Eucaristia, vita altra per la vita oltre

News del 08/08/2009 Torna all'elenco delle news

Io sono il pane vivo, disceso dal cielo: Gesù vuole realizzare con noi una comunione che sia molto più profonda, intensa e duratura, e che perciò cancelli le barriere dello spazio e lanci ponti tra le sponde dei tempi.

1. Il vangelo oggi si apre con una annotazione amara: “I Giudei mormoravano di lui perché aveva detto: ‘Io sono il pane disceso dal cielo’”. La mormorazione è il tipico atteggiamento di cuori induriti, che non vogliono accettare la logica di Dio. È stato l’atteggiamento costante del popolo di Israele nel deserto; la mormorazione è il mugugno ostile di chi non permette a Dio di essere Dio e pretende piuttosto di imporgli i propri schemi miopi e meschini. È inevitabile il ricordo della manna: Dio l’aveva data ai “padri” nel deserto, perché avevano mormorato, ma anche dopo averla ricevuta essi hanno continuato a lamentarsi. Ma ora - insiste Gesù - come possono i Giudei recriminare se il pane che egli darà, a differenza della manna, permette di vivere in eterno?
Cristo è la vera manna, il pane venuto dal cielo: chi se ne nutre, assimila la sua persona, e lo Spirito che lo abita diviene il nostro stesso spirito. Noi entriamo con lui nel regno dell’amore e diventiamo, come lui, un dono di Dio per la fame del mondo. Questa è l’eucaristia: è la comunione con Cristo risorto.
L’eucaristia ci immette nell’orbita della vita eterna. Nell’ultima cena con i suoi discepoli, Gesù spezzerà il pane dicendo: “Questo è il mio corpo offerto per voi... Questo è il calice della nuova alleanza nel mio sangue versato per voi” (Lc 22,19s).
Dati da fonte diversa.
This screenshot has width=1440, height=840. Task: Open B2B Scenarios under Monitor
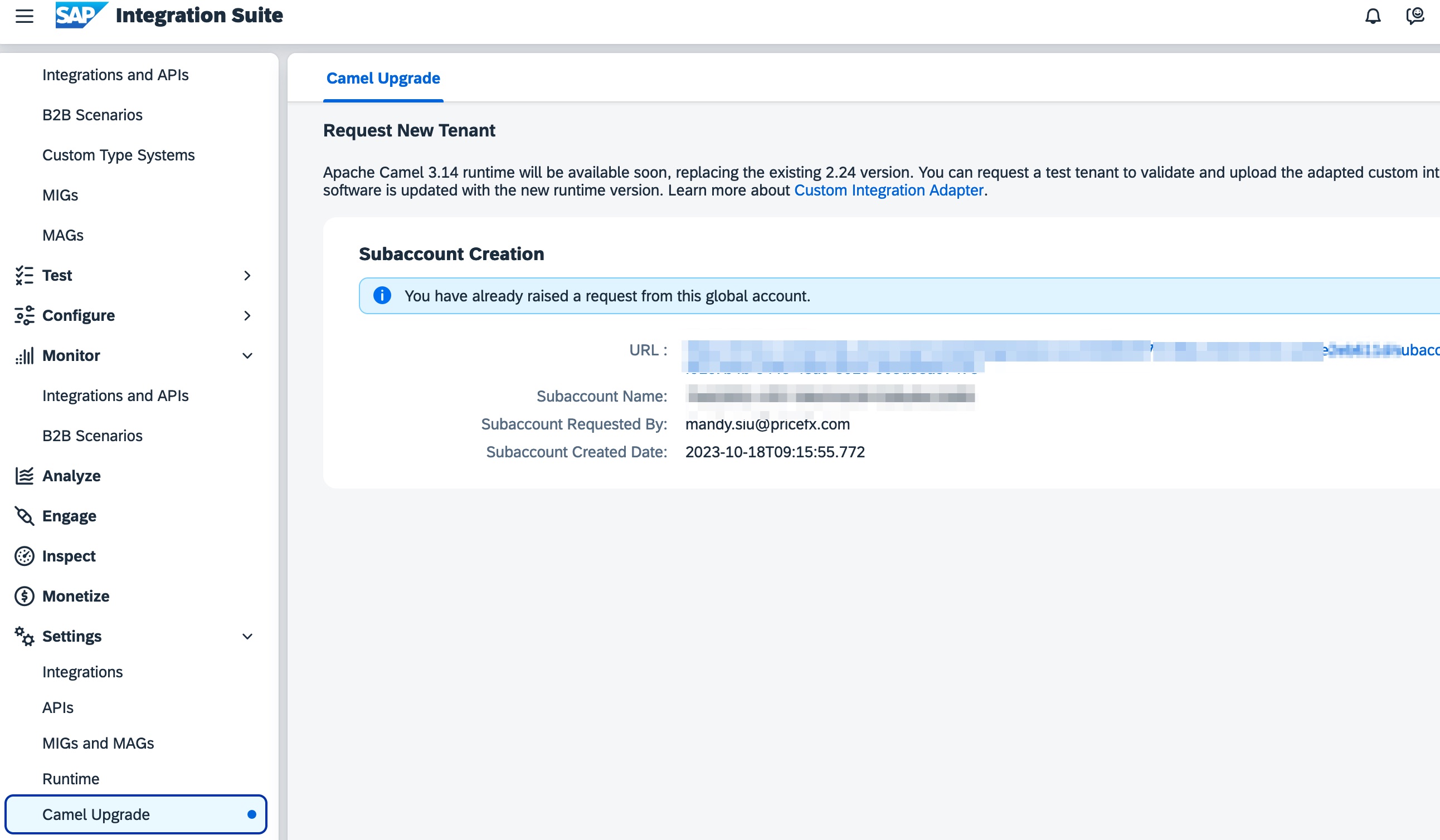coord(93,435)
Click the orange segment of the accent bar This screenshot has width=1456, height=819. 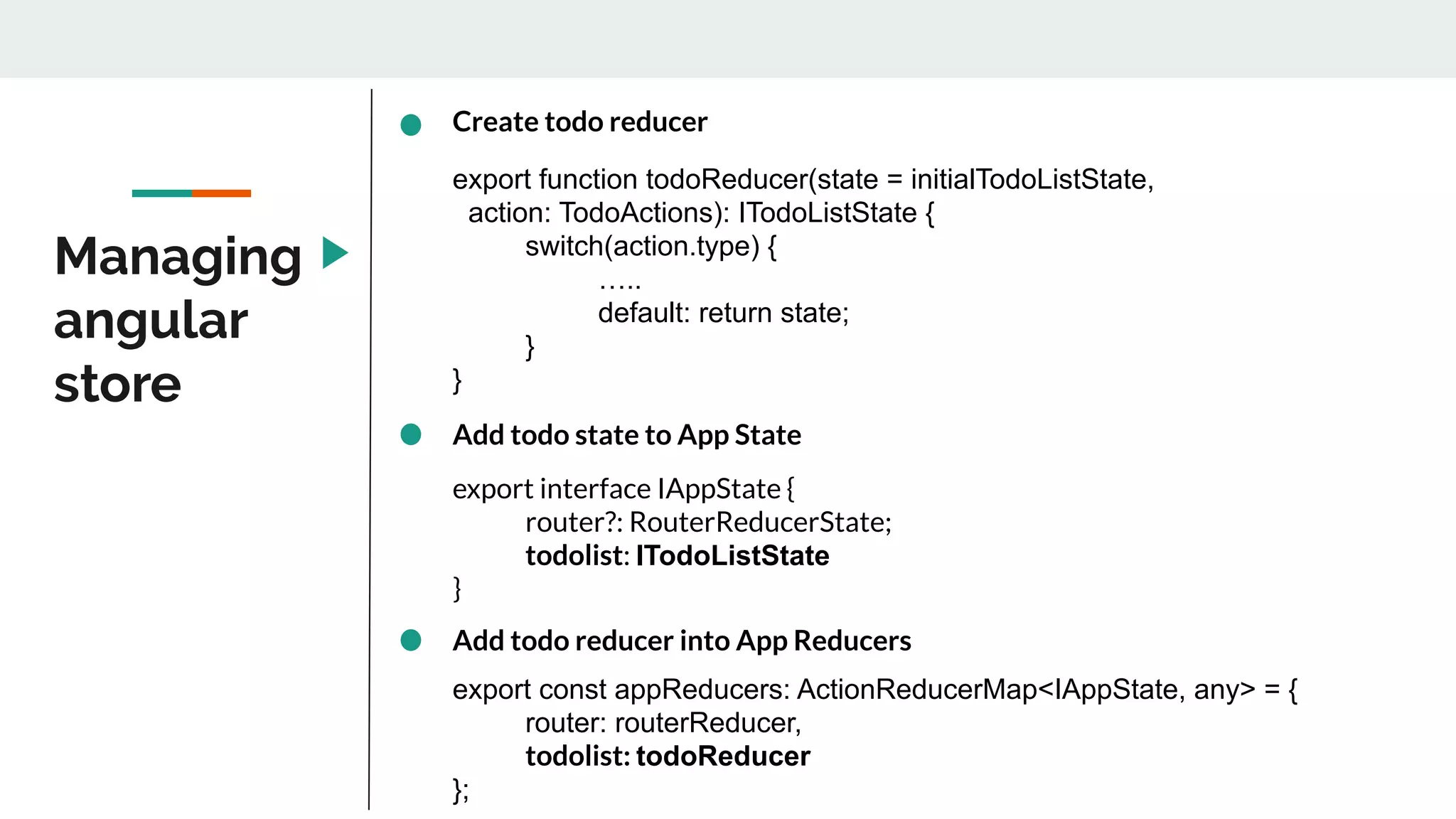click(221, 193)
Interpretato alla luce di queste parole, il pane spezzato è il simbolo profetico della morte violenta; il pane mangiato e il vino condiviso parlano di un corpo immolato, di un sangue versato. Durante la cena, Gesù “rappresenta” la sua morte imminente. Eppure il gesto di benedire il pane e di offrirlo non è di per sé un simbolo di morte: il pane si mangia per vivere, il vino si beve e si brinda in segno di salute. L’eucaristia è certamente sacrificale, ma è pur sempre una cena; per l’Apostolo è “la cena del Signore”, “la mensa del Signore” (1Cor 11,20; 10,21). Ora, non dobbiamo dimenticare che “Signore” è il nome pasquale “al di sopra di ogni altro nome” che a Cristo viene attribuito dal Padre con la risurrezione dai morti. È quindi Gesù risorto che presiede la mensa eucaristica, che offre il pane e il calice, e si rende presente come nell’ultima cena, anzi come nelle sue apparizioni nel cenacolo, la sera di Pasqua e otto giorni dopo. Per il fatto stesso che l’eucaristia si celebra di domenica, il giorno del Signore, questo indica che essa è il sacramento della Pasqua, è la sua trasparenza nel mondo, una forma permanente dell’apparizione del Risorto alla sua Chiesa.
La domenica, Pasqua settimanale, la Chiesa si riunisce in assemblea per incontrare il Crocifisso vivente, per ascoltarne la parola, per attuare la comunione con lui nella frazione del pane.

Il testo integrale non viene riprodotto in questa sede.